Lessons Learned From Joel Bruckenstein and Gravity Investments

Commentary June 27, 2010 at 03:31 PM
Share & Print

One attractive aspect of our business is its dynamic nature. Change is the norm and to remain static is akin to dying on the vine. Therefore, it's important to stay abreast of new developments. One of the most rapidly changing areas is the field of technology.

To elaborate, I had the pleasure of meeting Joel Bruckenstein during a dinner last February. I recall much of what Joel said, but one of his most profound comments was that we should be willing to pay for technology if it will increase our productivity. In short, if it saves us time–since time is money–we should invest. On the other hand, during the period you are building your business, special attention must be given to expenses. If you increase expenses too rapidly, you face the possibility of operating in the red.

There are basically two ways to "launch" a new venture. One is to pay for it as you go. The other is to use 'seed' capital and run a deficit until such time as your income exceeds expenses. Then you repay the debt. I chose the former over the latter. In other words, I wouldn't accept a new subscription or purchase a new item until I had the either the cash flow or the capital to pay for it.
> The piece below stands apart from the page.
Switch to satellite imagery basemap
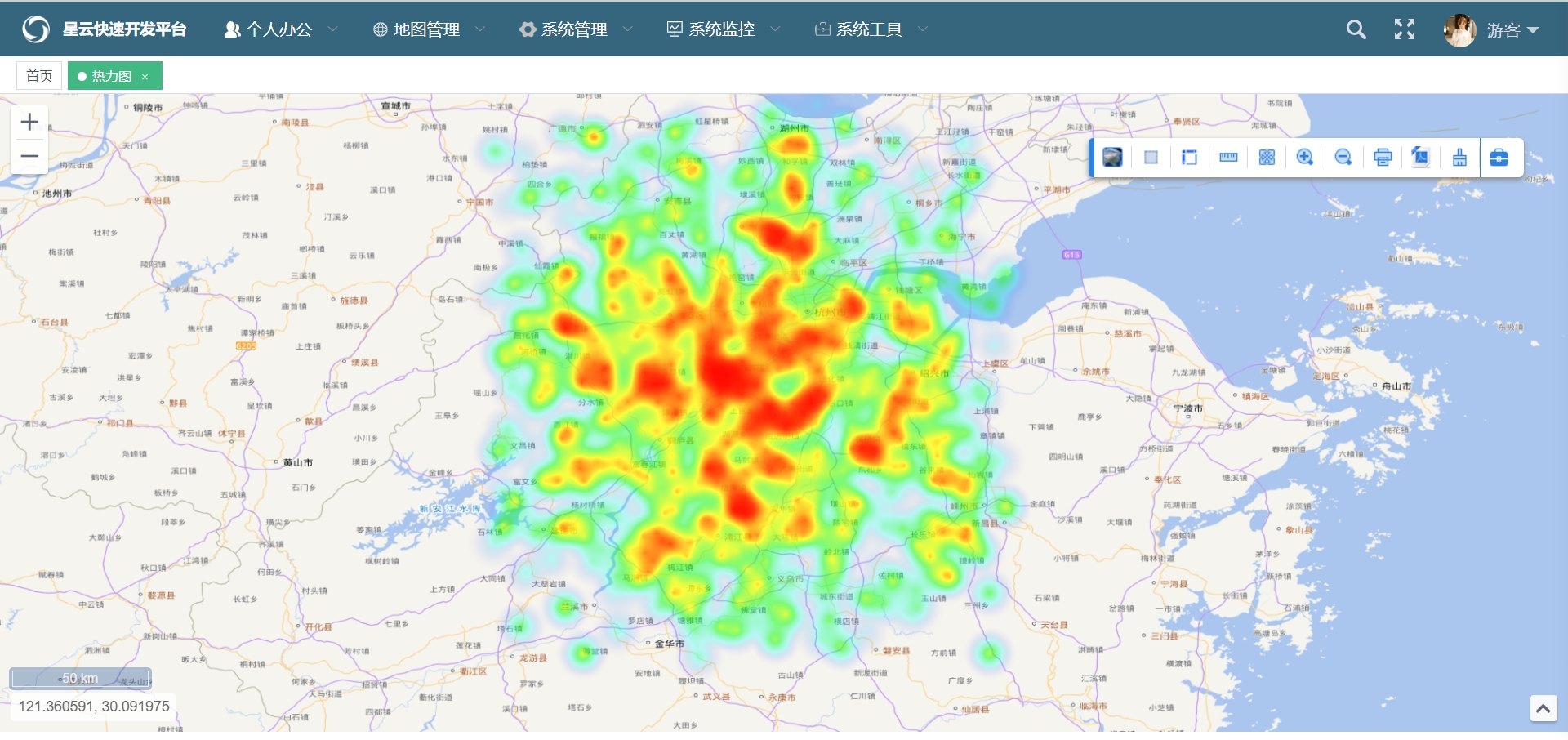Image resolution: width=1568 pixels, height=740 pixels. coord(1112,158)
That's not necessarily the best way, but in many respects it is the safest. In any event, many of the tech tools I used in the beginning stages of my Road to Independence have, or are, being replaced as I learn about better offerings.

One such offering is from Gravity Investments. This is possibly the most exciting new tool I have seen in my 25 years in the industry. Although I have alluded to it in the past, I'd like to dispense with the mystery and discuss it.
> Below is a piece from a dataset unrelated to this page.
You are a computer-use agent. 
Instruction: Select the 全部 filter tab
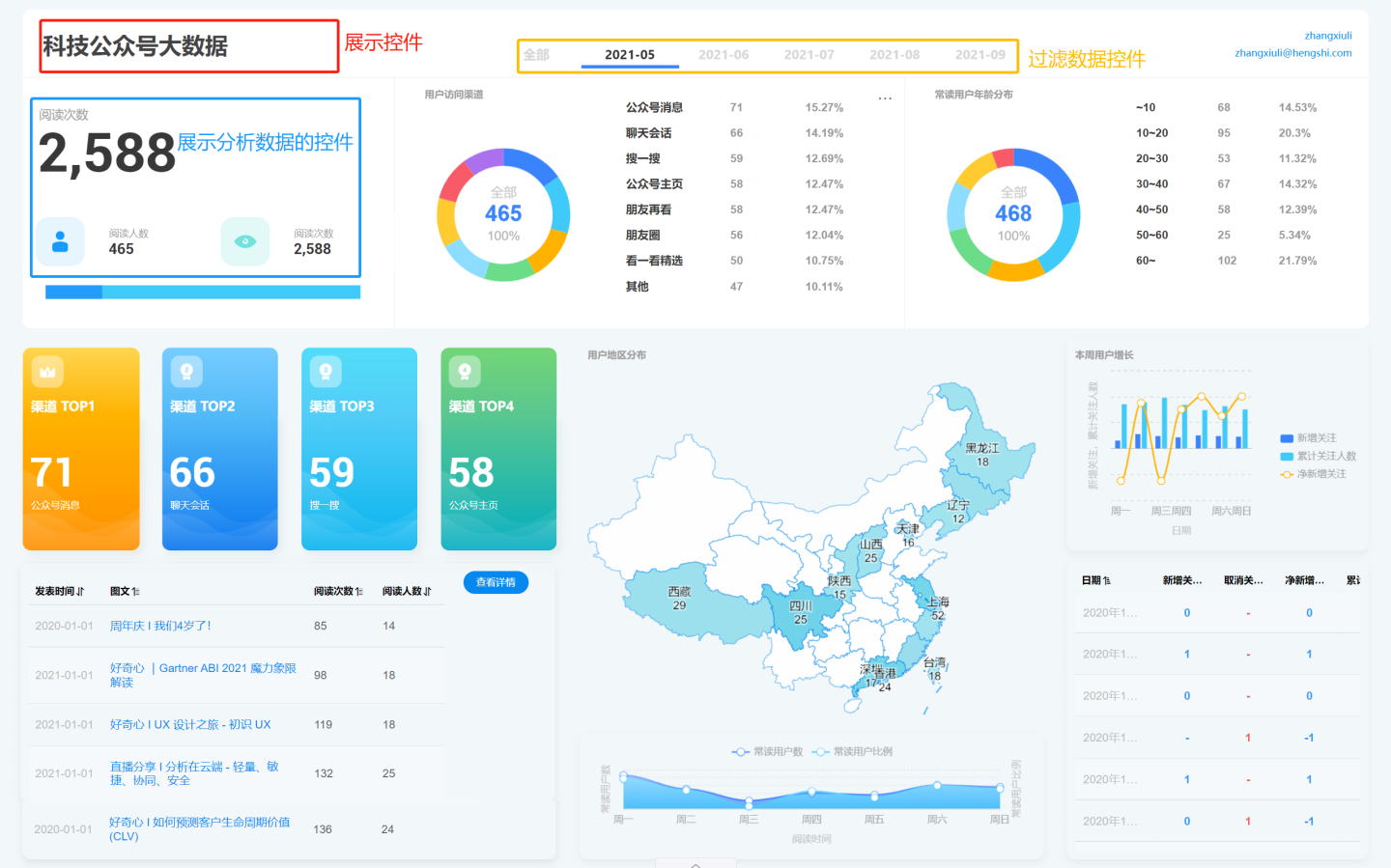point(537,55)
What Gravity has done is amazing. It's simple and elegant, yet profound. Picture it this way. You have a holographic globe with only the lines of latitude and longitude. In the very center of this globe is a dot which represents cash. Every investment you hold extends out from the center, at varying lengths and angles. Each angle represents an investments relationship with another. If all lines led to the same place, you have a non-diversified portfolio. If only one hemisphere has lines extending to it, then you are not well diversified. Gravity has created a three dimensional analysis for a portfolio. Simply amazing!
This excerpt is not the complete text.